### REQUIRED ACTION
Output every line of the entries below as a JSON list of strings, with one string per line and blank lines omitted.

### RECORDED DATA
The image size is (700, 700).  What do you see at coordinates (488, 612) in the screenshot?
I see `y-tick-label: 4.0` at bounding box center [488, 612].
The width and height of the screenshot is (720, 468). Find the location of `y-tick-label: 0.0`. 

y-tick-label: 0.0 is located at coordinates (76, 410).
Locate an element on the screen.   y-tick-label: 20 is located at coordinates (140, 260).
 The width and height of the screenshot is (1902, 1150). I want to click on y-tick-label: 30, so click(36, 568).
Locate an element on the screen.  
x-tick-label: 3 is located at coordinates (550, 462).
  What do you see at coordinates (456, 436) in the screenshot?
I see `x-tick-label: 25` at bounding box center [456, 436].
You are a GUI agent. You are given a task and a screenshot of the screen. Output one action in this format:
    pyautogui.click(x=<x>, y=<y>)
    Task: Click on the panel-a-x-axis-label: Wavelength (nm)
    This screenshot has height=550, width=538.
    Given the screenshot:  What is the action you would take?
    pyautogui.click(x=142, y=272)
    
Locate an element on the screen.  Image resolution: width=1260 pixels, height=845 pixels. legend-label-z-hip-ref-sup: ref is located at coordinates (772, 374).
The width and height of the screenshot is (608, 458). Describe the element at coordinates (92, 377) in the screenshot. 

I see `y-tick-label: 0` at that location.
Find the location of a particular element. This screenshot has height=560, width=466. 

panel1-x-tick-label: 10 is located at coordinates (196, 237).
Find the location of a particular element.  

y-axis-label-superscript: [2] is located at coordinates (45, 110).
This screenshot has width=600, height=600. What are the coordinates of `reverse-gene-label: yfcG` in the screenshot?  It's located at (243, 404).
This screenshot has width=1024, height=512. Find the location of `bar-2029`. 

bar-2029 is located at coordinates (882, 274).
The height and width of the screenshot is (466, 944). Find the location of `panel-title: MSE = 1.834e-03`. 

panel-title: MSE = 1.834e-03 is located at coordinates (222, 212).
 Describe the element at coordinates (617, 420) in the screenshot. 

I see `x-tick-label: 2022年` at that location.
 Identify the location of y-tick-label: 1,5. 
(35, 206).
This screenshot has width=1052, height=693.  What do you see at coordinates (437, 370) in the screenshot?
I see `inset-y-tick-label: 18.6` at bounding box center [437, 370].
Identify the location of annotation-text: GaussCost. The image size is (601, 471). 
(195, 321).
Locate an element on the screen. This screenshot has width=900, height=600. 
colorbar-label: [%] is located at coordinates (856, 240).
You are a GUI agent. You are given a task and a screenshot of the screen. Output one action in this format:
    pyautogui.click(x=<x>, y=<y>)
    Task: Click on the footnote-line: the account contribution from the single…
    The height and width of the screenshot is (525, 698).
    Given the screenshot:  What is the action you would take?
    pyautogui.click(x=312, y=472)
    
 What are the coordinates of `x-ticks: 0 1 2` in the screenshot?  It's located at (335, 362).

### PROBLEM SOLUTION
[
  "The image size is (700, 700).  What do you see at coordinates (488, 612) in the screenshot?",
  "I see `y-tick-label: 4.0` at bounding box center [488, 612].",
  "The width and height of the screenshot is (720, 468). Find the location of `y-tick-label: 0.0`. ",
  "y-tick-label: 0.0 is located at coordinates (76, 410).",
  "Locate an element on the screen.   y-tick-label: 20 is located at coordinates (140, 260).",
  " The width and height of the screenshot is (1902, 1150). I want to click on y-tick-label: 30, so click(36, 568).",
  "Locate an element on the screen.  ",
  "x-tick-label: 3 is located at coordinates (550, 462).",
  "  What do you see at coordinates (456, 436) in the screenshot?",
  "I see `x-tick-label: 25` at bounding box center [456, 436].",
  "You are a GUI agent. You are given a task and a screenshot of the screen. Output one action in this format:",
  "    pyautogui.click(x=<x>, y=<y>)",
  "    Task: Click on the panel-a-x-axis-label: Wavelength (nm)",
  "    This screenshot has height=550, width=538.",
  "    Given the screenshot:  What is the action you would take?",
  "    pyautogui.click(x=142, y=272)",
  "Locate an element on the screen.  Image resolution: width=1260 pixels, height=845 pixels. legend-label-z-hip-ref-sup: ref is located at coordinates (772, 374).",
  "The width and height of the screenshot is (608, 458). Describe the element at coordinates (92, 377) in the screenshot. ",
  "I see `y-tick-label: 0` at that location.",
  "Find the location of a particular element. This screenshot has height=560, width=466. ",
  "panel1-x-tick-label: 10 is located at coordinates (196, 237).",
  "Find the location of a particular element.  ",
  "y-axis-label-superscript: [2] is located at coordinates (45, 110).",
  "This screenshot has width=600, height=600. What are the coordinates of `reverse-gene-label: yfcG` in the screenshot?  It's located at (243, 404).",
  "This screenshot has width=1024, height=512. Find the location of `bar-2029`. ",
  "bar-2029 is located at coordinates (882, 274).",
  "The height and width of the screenshot is (466, 944). Find the location of `panel-title: MSE = 1.834e-03`. ",
  "panel-title: MSE = 1.834e-03 is located at coordinates (222, 212).",
  " Describe the element at coordinates (617, 420) in the screenshot. ",
  "I see `x-tick-label: 2022年` at that location.",
  " Identify the location of y-tick-label: 1,5. ",
  "(35, 206).",
  "This screenshot has width=1052, height=693.  What do you see at coordinates (437, 370) in the screenshot?",
  "I see `inset-y-tick-label: 18.6` at bounding box center [437, 370].",
  "Identify the location of annotation-text: GaussCost. The image size is (601, 471). ",
  "(195, 321).",
  "Locate an element on the screen. This screenshot has width=900, height=600. ",
  "colorbar-label: [%] is located at coordinates (856, 240).",
  "You are a GUI agent. You are given a task and a screenshot of the screen. Output one action in this format:",
  "    pyautogui.click(x=<x>, y=<y>)",
  "    Task: Click on the footnote-line: the account contribution from the single…",
  "    The height and width of the screenshot is (525, 698).",
  "    Given the screenshot:  What is the action you would take?",
  "    pyautogui.click(x=312, y=472)",
  " What are the coordinates of `x-ticks: 0 1 2` in the screenshot?  It's located at (335, 362)."
]